[What the task asks] For the data below, give again exactly the lines from the one containing "Click the 'You: jj' chat message" through the one containing "You are a computer-use agent. 649x459 pixels.", both ends included, and no others.

[Available records]
*** Block opens ***

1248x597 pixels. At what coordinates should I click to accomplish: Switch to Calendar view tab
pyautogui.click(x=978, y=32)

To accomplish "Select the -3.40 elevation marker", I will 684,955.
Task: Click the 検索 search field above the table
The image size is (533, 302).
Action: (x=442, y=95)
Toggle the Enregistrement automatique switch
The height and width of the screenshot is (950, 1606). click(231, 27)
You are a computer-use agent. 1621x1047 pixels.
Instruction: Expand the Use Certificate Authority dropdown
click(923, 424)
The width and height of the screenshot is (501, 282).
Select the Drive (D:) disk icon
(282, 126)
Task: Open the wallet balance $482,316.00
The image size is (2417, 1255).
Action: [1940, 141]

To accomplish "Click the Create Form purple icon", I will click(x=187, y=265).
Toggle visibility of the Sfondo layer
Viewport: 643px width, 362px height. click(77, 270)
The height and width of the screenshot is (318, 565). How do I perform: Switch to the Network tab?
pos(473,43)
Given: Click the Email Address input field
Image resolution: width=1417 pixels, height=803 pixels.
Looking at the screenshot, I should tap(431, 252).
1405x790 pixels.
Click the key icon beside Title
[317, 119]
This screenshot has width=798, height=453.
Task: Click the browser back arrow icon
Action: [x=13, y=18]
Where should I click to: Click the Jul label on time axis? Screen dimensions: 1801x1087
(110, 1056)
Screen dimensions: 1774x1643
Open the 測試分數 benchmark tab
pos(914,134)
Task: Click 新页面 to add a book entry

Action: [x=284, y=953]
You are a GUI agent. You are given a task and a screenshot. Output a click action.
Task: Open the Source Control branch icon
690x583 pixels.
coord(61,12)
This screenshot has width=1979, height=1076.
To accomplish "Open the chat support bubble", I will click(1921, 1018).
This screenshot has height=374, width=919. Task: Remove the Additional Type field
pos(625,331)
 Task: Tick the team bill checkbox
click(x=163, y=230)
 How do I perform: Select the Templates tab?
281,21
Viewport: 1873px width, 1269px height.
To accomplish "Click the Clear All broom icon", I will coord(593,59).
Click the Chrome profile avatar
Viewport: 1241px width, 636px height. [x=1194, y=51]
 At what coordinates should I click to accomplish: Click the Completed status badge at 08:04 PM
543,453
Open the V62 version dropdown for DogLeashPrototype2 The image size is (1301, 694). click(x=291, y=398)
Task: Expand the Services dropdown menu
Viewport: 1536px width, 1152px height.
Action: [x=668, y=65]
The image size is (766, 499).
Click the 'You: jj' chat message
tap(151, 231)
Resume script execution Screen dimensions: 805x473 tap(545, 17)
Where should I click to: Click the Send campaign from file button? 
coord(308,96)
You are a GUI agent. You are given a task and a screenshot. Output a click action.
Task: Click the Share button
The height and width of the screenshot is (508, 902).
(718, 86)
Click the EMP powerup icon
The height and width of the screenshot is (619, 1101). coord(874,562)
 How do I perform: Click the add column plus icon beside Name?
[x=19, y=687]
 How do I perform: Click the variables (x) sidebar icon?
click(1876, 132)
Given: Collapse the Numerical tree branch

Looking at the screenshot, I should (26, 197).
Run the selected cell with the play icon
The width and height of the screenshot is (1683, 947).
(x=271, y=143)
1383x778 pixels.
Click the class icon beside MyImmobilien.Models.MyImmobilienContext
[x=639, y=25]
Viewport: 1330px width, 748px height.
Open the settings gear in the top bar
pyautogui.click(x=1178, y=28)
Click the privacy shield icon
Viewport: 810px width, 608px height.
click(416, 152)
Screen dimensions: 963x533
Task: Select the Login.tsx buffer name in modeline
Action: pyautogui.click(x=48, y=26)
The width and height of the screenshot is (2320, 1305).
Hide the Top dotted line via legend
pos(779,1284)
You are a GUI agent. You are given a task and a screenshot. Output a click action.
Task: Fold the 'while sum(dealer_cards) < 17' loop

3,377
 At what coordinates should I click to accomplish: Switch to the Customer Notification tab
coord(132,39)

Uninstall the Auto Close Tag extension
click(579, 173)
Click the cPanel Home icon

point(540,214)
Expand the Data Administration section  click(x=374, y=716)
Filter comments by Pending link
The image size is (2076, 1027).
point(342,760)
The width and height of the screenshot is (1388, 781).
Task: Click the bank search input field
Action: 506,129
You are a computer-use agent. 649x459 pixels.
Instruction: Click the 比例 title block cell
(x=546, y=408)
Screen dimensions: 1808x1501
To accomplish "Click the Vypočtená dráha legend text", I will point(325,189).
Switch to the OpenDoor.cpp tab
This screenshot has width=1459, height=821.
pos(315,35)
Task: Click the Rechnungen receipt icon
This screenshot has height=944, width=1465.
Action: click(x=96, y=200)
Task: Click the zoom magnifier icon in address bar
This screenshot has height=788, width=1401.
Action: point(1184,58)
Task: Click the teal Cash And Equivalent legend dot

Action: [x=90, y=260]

*** Block closes ***

[Output of the task]
Click the 'You: jj' chat message
tap(151, 231)
Resume script execution Screen dimensions: 805x473 tap(545, 17)
Where should I click to: Click the Send campaign from file button? 
coord(308,96)
You are a GUI agent. You are given a task and a screenshot. Output a click action.
Task: Click the Share button
The height and width of the screenshot is (508, 902).
(718, 86)
Click the EMP powerup icon
The height and width of the screenshot is (619, 1101). coord(874,562)
 How do I perform: Click the add column plus icon beside Name?
[x=19, y=687]
 How do I perform: Click the variables (x) sidebar icon?
click(1876, 132)
Given: Collapse the Numerical tree branch

Looking at the screenshot, I should (26, 197).
Run the selected cell with the play icon
The width and height of the screenshot is (1683, 947).
(x=271, y=143)
1383x778 pixels.
Click the class icon beside MyImmobilien.Models.MyImmobilienContext
[x=639, y=25]
Viewport: 1330px width, 748px height.
Open the settings gear in the top bar
pyautogui.click(x=1178, y=28)
Click the privacy shield icon
Viewport: 810px width, 608px height.
click(416, 152)
Screen dimensions: 963x533
Task: Select the Login.tsx buffer name in modeline
Action: pyautogui.click(x=48, y=26)
The width and height of the screenshot is (2320, 1305).
Hide the Top dotted line via legend
pos(779,1284)
You are a GUI agent. You are given a task and a screenshot. Output a click action.
Task: Fold the 'while sum(dealer_cards) < 17' loop

3,377
 At what coordinates should I click to accomplish: Switch to the Customer Notification tab
coord(132,39)

Uninstall the Auto Close Tag extension
click(579, 173)
Click the cPanel Home icon

point(540,214)
Expand the Data Administration section  click(x=374, y=716)
Filter comments by Pending link
The image size is (2076, 1027).
point(342,760)
The width and height of the screenshot is (1388, 781).
Task: Click the bank search input field
Action: 506,129
You are a computer-use agent. 649x459 pixels.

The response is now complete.